The remedy for fear of abandonment is this: showing consistent attention and love to our children during and after separation. Understandably, a parent going through a divorce has a lot on his/her plate. It is easy for kids in these situations to get lost in the shuffle. Divorcing parents who set aside time to be with their kids, listen to their feelings, and do fun things with them send the following message: “we still love you, and everything will be OK”.

Divorce is seldom one person’s fault. While it “takes two to tango”, in an ideal situation, both parents can work together toward a common goal: continuing to ensure their kids are loved and cared for by both parents. This is not always realistic. At times, one spouse may be so angry the divorce conflict is made a priority over being a good parent. In these situations, we do the best we can with what we’ve got. If at least one parent can show consistent love and attention, their child will have a much better chance of moving on from the divorce with minimal psychological damage. One rational parent can be a buffer to protect a child from another parent’s unchecked anger.

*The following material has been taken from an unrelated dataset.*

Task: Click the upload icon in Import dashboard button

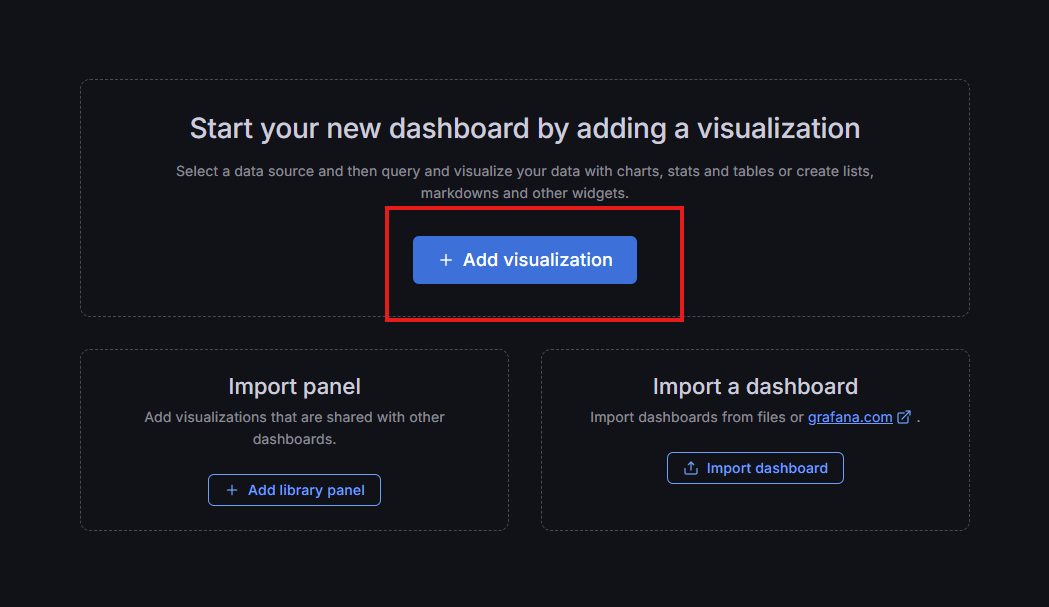Action: pos(690,468)
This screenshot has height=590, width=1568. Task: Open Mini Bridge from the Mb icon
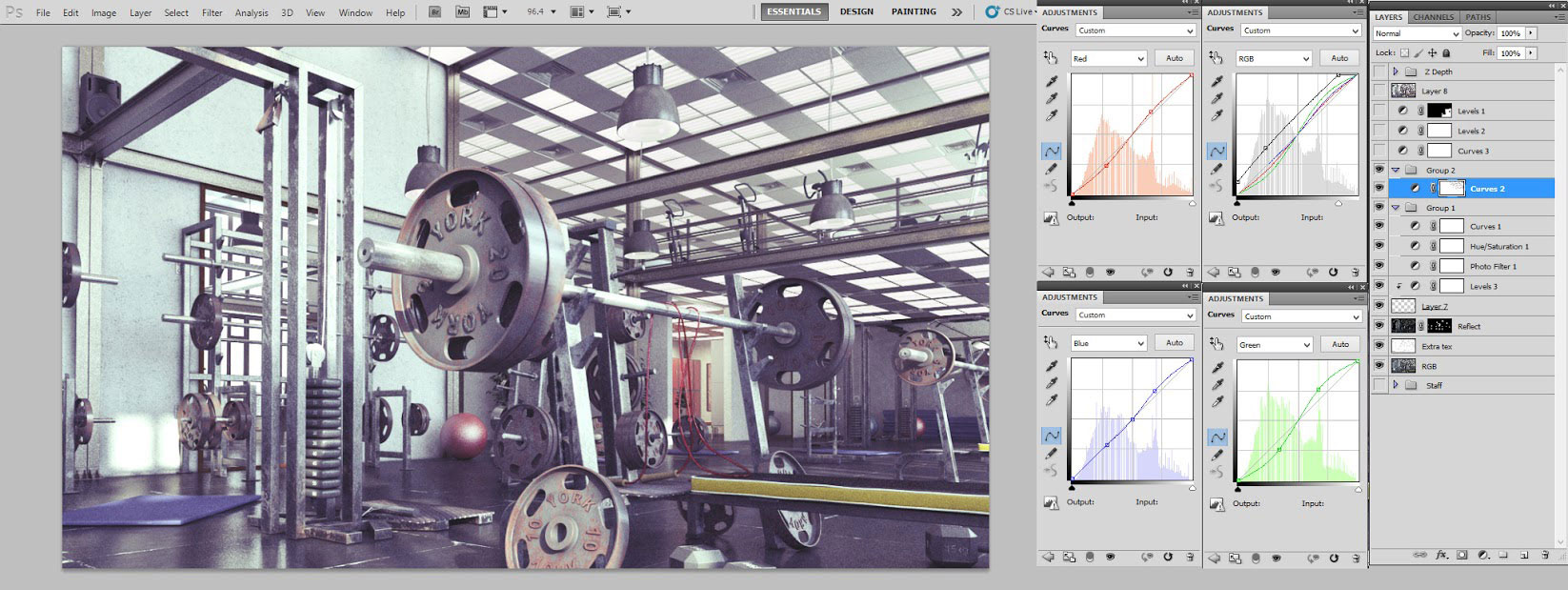462,12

Anger is a normal part of every divorce. That anger needs to be expressed to the right person, such as a close friend or therapist. If this anger is expressed to children (or even if they overhear it), this can be very damaging. Speaking negatively to a child about how ‘bad’ the other parent is…well, it’s a terrible idea. Children and teens who are exposed to this kind of intense fighting are often traumatized. This can result in long-term problems when they become adults, including chronic anxiety and difficulties in having healthy marriages themselves.

Again, let’s remember the good news: children of divorce who feel heard, loved, and supported have a great chance of living long, healthy, and happy lives.